Tatyana Zolotnitskaya

Personal information
- Born: 1 January 1955 (age 71) Novosibirsk, Russian SFSR, Soviet Union
- Height: 1.72 m (5 ft 8 in)
- Weight: 65 kg (143 lb)

Sport
- Sport: Swimming
- Club: Dynamo Novosibirsk

Medal record
Women's swimming
Representing the Soviet Union
European Championships
| Silver medal – second place | 1970 Barcelona | 4×100 m medley |

= Tatyana Zolotnitskaya =

Russian freestyle swimmer (born 1955)

Tatyana Vladimirovna Zolotnitskaya (Татьяна Владимировна Золотницкая; born 1 January 1955) is a Russian freestyle swimmer. She competed at the 1972 Summer Olympics in four events: 100 m, 200 m and 4 × 100 m freestyle and 4 × 100 m medley and finished fourth in the 4 × 100 m medley relay. She won a silver medal in the same event at the 1970 European Aquatics Championships. Between 1969 and 1974 she collected seven national titles and set 14 national records in the 100 m, 200m, 400 m and 4 × 100 m freestyle events.

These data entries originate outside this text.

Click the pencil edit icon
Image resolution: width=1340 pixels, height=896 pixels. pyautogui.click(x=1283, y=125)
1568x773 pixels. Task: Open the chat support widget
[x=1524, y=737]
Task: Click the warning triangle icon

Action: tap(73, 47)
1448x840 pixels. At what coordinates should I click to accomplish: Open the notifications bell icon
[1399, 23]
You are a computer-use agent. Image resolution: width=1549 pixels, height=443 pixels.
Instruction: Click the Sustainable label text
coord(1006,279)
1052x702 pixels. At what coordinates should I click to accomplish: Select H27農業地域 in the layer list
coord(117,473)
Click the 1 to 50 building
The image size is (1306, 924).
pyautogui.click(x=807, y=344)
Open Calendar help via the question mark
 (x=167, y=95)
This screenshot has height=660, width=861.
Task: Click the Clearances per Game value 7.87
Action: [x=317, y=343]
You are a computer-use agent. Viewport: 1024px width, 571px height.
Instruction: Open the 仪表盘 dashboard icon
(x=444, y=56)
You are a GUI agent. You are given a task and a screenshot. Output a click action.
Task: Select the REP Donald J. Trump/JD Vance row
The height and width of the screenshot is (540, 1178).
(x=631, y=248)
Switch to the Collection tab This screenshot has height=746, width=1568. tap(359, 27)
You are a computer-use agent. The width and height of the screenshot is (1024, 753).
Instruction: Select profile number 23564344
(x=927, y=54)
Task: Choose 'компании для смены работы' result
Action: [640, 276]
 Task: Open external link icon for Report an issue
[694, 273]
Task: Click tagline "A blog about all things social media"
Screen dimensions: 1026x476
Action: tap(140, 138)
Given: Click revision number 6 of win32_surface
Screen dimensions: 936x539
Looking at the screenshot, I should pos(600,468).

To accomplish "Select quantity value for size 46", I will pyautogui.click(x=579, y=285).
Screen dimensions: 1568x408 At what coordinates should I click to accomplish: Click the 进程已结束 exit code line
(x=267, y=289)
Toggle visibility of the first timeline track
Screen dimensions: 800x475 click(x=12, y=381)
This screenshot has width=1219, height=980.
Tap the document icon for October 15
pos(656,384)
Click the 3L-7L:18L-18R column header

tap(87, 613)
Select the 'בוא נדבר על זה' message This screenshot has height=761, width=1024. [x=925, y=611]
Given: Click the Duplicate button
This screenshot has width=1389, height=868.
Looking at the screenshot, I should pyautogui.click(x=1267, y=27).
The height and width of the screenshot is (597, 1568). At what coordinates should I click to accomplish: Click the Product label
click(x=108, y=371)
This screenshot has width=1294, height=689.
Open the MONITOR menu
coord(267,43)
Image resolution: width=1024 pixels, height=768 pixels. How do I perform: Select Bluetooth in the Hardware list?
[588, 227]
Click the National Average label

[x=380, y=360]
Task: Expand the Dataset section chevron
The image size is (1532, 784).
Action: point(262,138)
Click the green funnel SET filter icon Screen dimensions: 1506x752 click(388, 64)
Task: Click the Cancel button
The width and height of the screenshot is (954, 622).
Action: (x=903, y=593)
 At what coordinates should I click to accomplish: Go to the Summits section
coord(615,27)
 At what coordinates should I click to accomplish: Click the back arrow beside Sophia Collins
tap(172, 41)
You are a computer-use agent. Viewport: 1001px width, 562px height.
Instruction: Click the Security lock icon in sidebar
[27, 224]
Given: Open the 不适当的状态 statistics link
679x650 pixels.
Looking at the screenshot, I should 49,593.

Zolotnitskaya was born in Novosibirsk in 1955 and in 1964 started swimming in a club. In 1969, she dislocated her neck as a result of a prank at a training. Being a young and healthy girl she had not realized the seriousness of the injury and had not had it operated. However, it later resulted in sudden neck pains that followed her through entire career. In 1975, after winning another national title she retired from competitive swimming. While studying at a university to become a coach, she once suddenly got pain in the joints that paralyzed her. She was successfully operated, but nevertheless became partly disabled for life, and could resume normal activities only after four years. In 1996, she began teaching swimming to physically handicapped children. The next year she started competing herself among disabled athletes.